Las primeras carteras ya están operativas con la integración entre Aareon REMS y Proprli.
La integración conecta la gestión técnica de propiedades con la administración financiera de una manera que se adapta a las estructuras de gestión de propiedades existentes. No fusionando disciplinas, sino permitiendo que cada dominio opere desde su propia fortaleza, al tiempo que se garantiza que los datos fluyan de manera fiable entre ellos.
La gestión técnica de propiedades como un dominio específico
La gestión técnica de propiedades se ha convertido en una parte fundamental de la gestión de propiedades moderna. Los edificios son más complejos, los requisitos reglamentarios siguen evolucionando y las actividades de mantenimiento requieren una estructura y una coherencia a largo plazo.
Dentro de esta realidad, Proprli se posiciona como una capa técnica específica. La plataforma se utiliza para gestionar procesos técnicos como el cumplimiento normativo, las inspecciones, las actividades de mantenimiento y el seguimiento operativo. Esto permite a los equipos técnicos trabajar desde un dominio claro y estructurado, sin interferir con los flujos de trabajo financieros establecidos.
REMS como la columna vertebral financiera
Dentro de esta configuración, Aareon REMS sigue siendo el núcleo financiero y administrativo. Los procesos y controles existentes permanecen intactos, y REMS continúa sirviendo como el entorno principal para la supervisión y la administración financieras.
La integración garantiza que los datos técnicos gestionados en Proprli estén conectados a REMS de forma estructurada y coherente. Esto reduce la alineación manual y los procesos paralelos, al tiempo que refuerza el papel de REMS como el sistema central dentro de la organización de gestión de propiedades.
Dominios conectados, operaciones más sólidas
Con múltiples carteras ya operativas, la integración se está utilizando en las operaciones diarias. Los equipos técnicos y financieros siguen trabajando dentro de sus propios sistemas y áreas de especialización, mientras que la conexión entre Proprli y REMS garantiza que la información se mueva sin problemas entre los dominios.

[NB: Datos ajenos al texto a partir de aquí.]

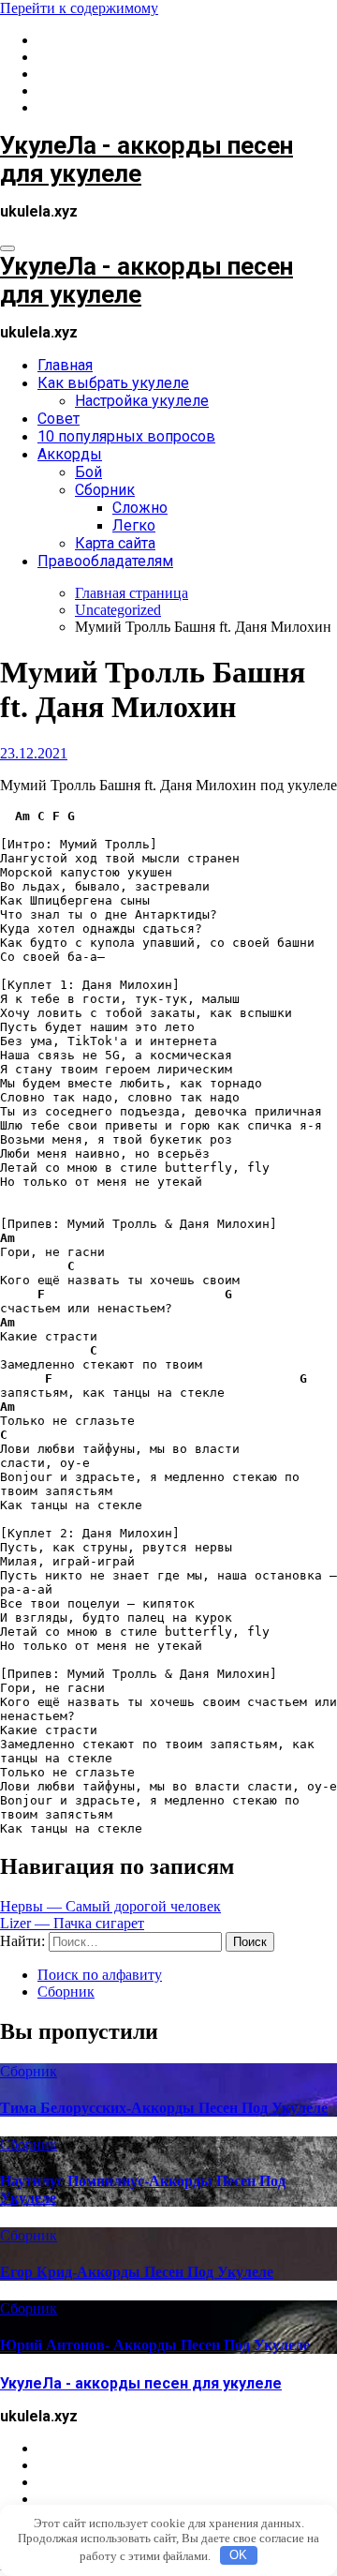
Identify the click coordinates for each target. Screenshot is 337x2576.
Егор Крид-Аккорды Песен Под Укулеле (136, 2272)
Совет (58, 418)
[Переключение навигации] (7, 248)
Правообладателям (105, 561)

Este enfoque fortalece las operaciones de gestión de propiedades en su conjunto. Los equipos colaboran de forma más eficaz desde sus propias disciplinas, mientras que las organizaciones obtienen una mejor continuidad y control de los datos técnicos y financieros.
Crece el interés del ecosistema REMS
Desde que las primeras carteras se pusieron en marcha, ha comenzado a surgir un patrón claro. Los clientes existentes de REMS están explorando cada vez más esta integración como una forma de fortalecer aún más su gestión técnica de propiedades, sin cambiar su núcleo financiero.
Junto con Aareon, Proprli está actualmente en conversaciones con múltiples organizaciones interesadas que reconocen el valor de añadir una capa técnica específica junto con REMS. Estas conversaciones se están llevando a cabo conjuntamente, lo que refleja la asociación detrás de la integración y la ambición compartida de apoyar a los usuarios de REMS de una manera que se ajuste a sus modelos operativos existentes.
Este creciente interés confirma que la integración no es una solución única, sino una configuración que resuena más ampliamente dentro del ecosistema de Aareon REMS.
Una dirección compartida
La colaboración entre Aareon y Proprli refleja una comprensión compartida de cómo está evolucionando la gestión de propiedades. Los procesos financieros y técnicos son cada vez más interdependientes, pero no es necesario consolidarlos en un único sistema para que funcionen bien juntos.
Al mantener los dominios claros y conectarlos a través de un intercambio de datos fiable, las organizaciones de gestión de propiedades pueden seguir construyendo sobre las fortalezas existentes mientras se preparan para la complejidad futura.
Esperamos seguir ampliando esta integración junto con Aareon y la comunidad REMS. Un agradecimiento especial a Harald Hoeben y Richard Beers, que desempeñaron un papel importante para que esta integración se hiciera realidad.